Naturellement, je n’ai pas manqué d’assister à la bénédiction nuptiale. C’était très bien, ma foi.

Madame veuve Cornélie Huss, née Pausse, fraîche comme une rose, vraiment appétissante avec sa belle poitrine sanglée dans un corsage de faille gris-perle du meilleur goût, et le bon Toussaint, énorme dans sa redingote moins noire que sa loyale figure, formaient un joli couple.

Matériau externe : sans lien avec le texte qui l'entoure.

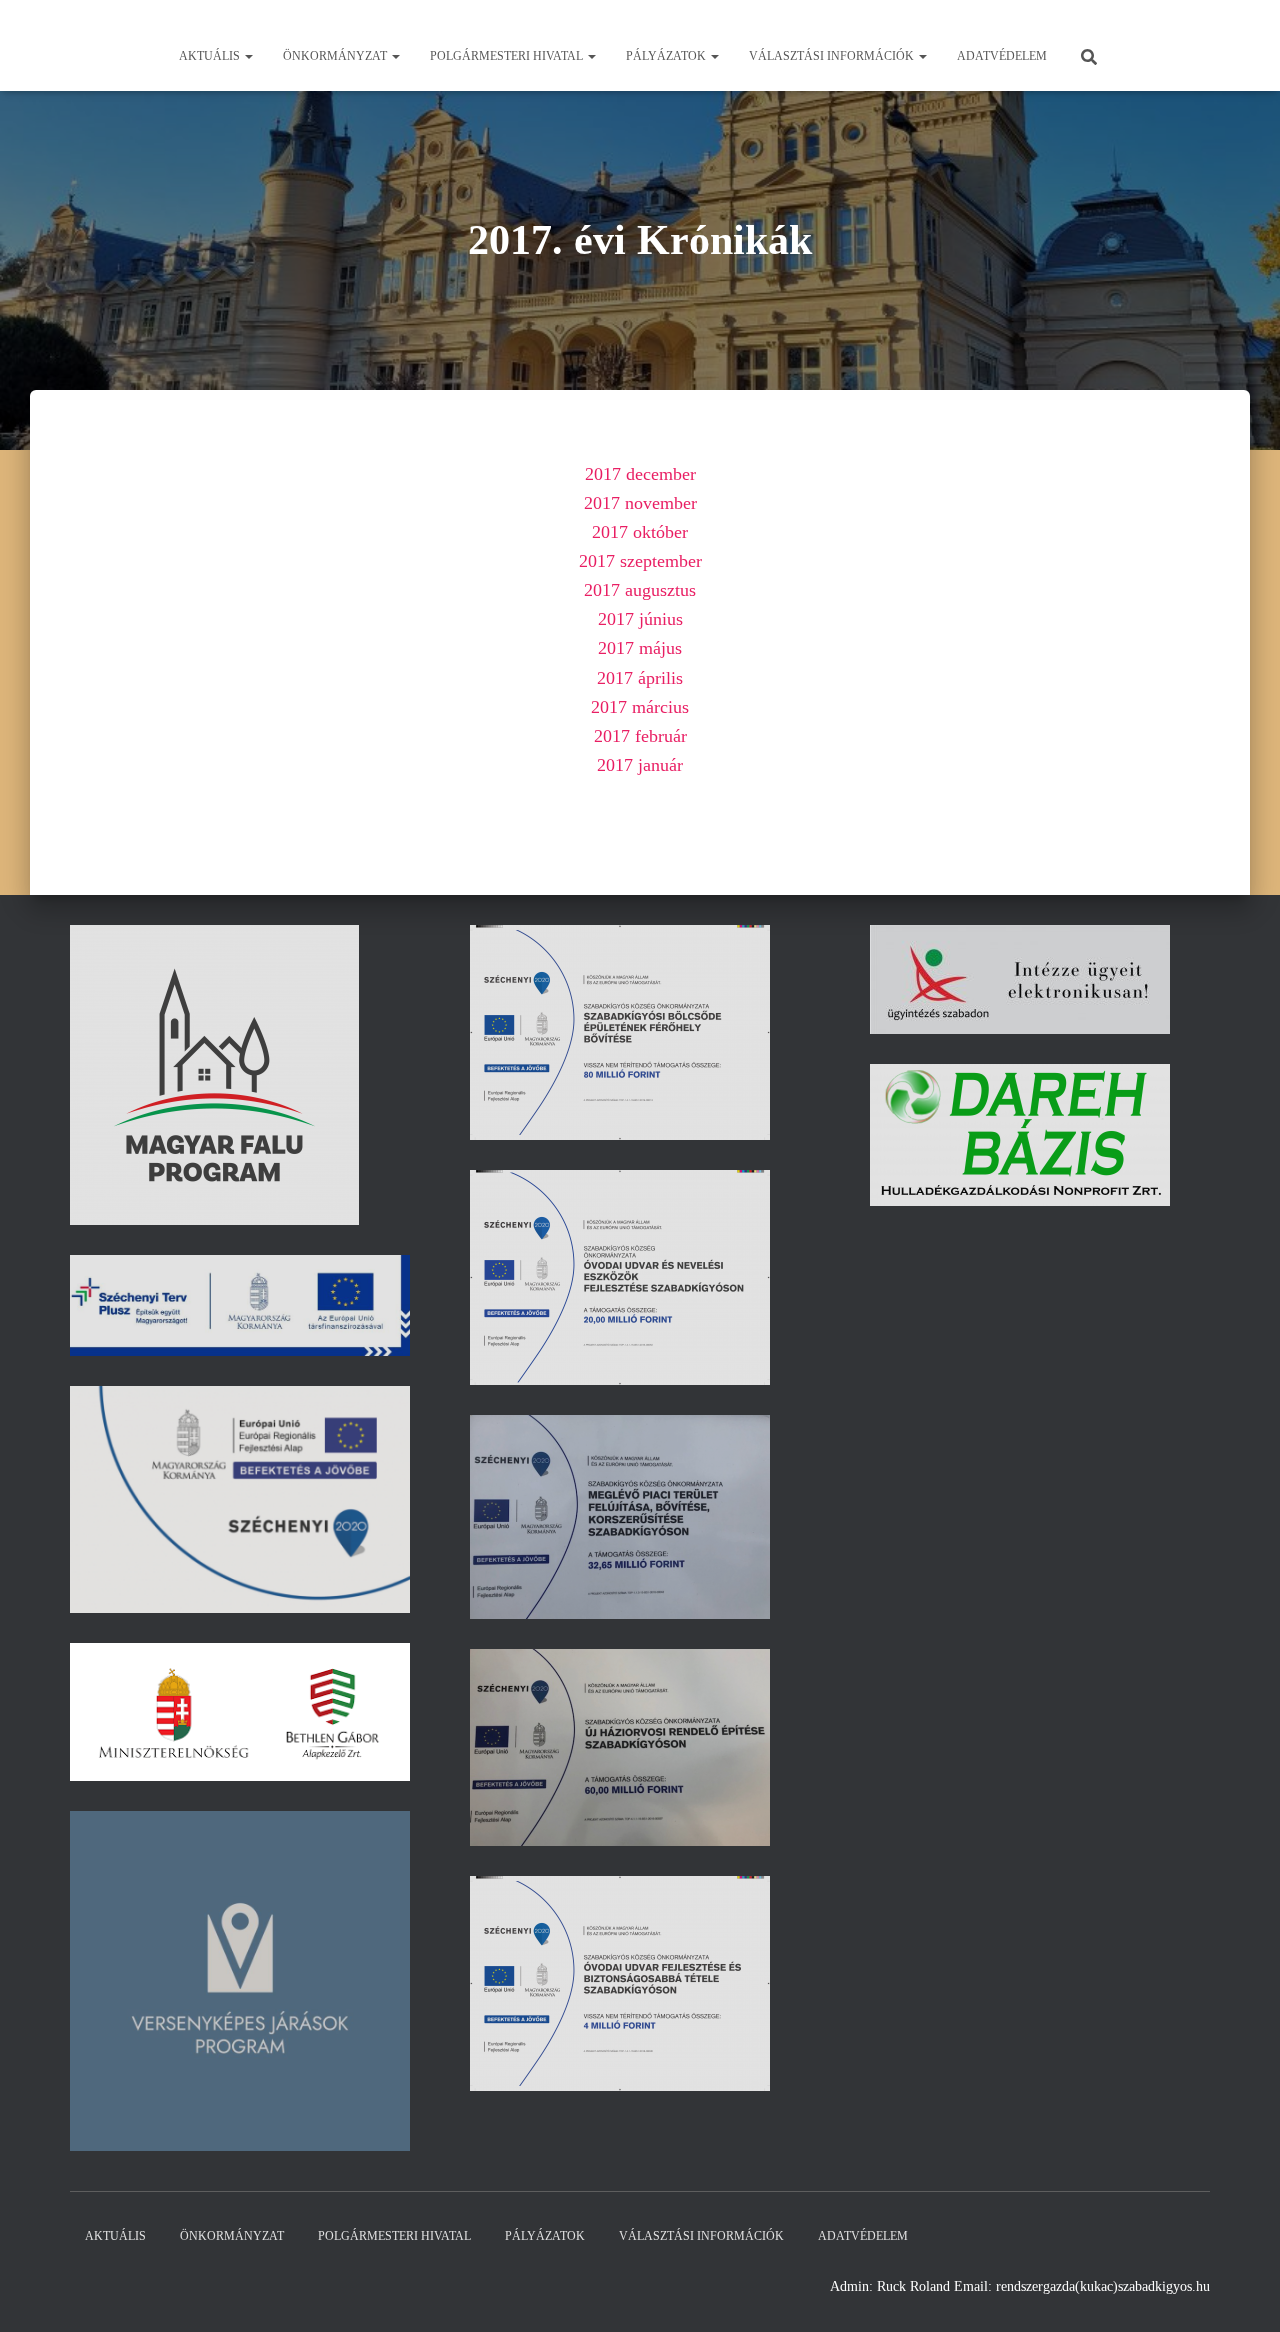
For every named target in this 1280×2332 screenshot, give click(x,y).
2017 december (640, 474)
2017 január (640, 765)
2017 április (640, 678)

À la sacristie, je les ai félicités.

— Te rappelles-tu mon serin hollandais qui s’était échappé sur ta fenêtre ?

— Oui.

— C’était de la blague.

— Comment cela ?

— Oui, c’était de la blague… Je te gobais beaucoup, et j’ai imaginé ce moyen pour faire ta connaissance.

Brave Toussaint !

Alors, pour lui faire plaisir, je répondis :

— Eh bien, mon vieux, la prochaine fois que ton serin hollandais viendra sur ma fenêtre et que ce sera de la blague, envoie donc ta femme le chercher ; je le lui rendrai tout de suite.

Je ne sais pas exactement ce que Toussaint comprit à cet apologue, mais il en conçut la plus vive hilarité.

Source : Alphonse Allais. Vive la vie !, Flammarion, 1892.